## Directions
Everything from the line holding "Image resolution: width=446" through the end of the records should be printed exactly, apart from the pictures.

## Provided entries
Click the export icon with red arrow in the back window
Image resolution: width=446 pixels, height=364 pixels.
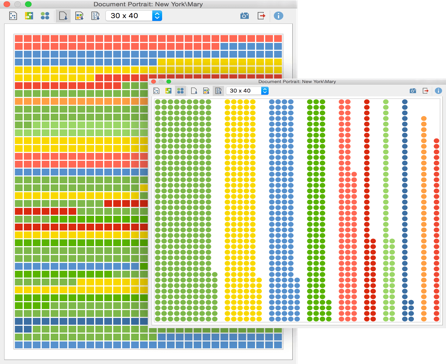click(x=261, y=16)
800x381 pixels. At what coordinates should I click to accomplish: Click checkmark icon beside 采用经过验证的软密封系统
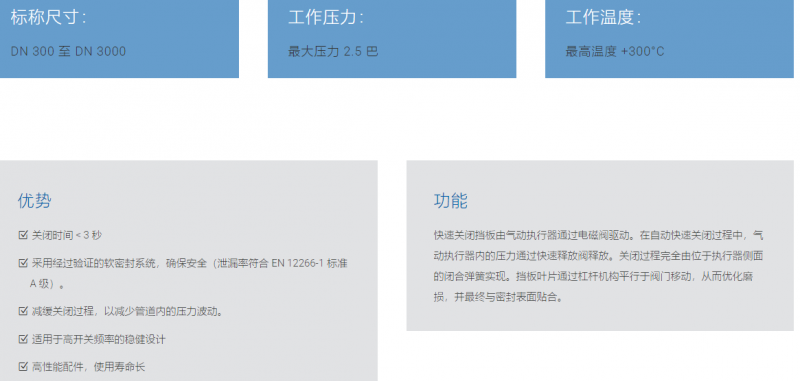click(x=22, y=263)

## Solved problem
Image resolution: width=446 pixels, height=364 pixels.
click(x=261, y=16)
800x381 pixels. At what coordinates should I click to accomplish: Click checkmark icon beside 采用经过验证的软密封系统
click(x=22, y=263)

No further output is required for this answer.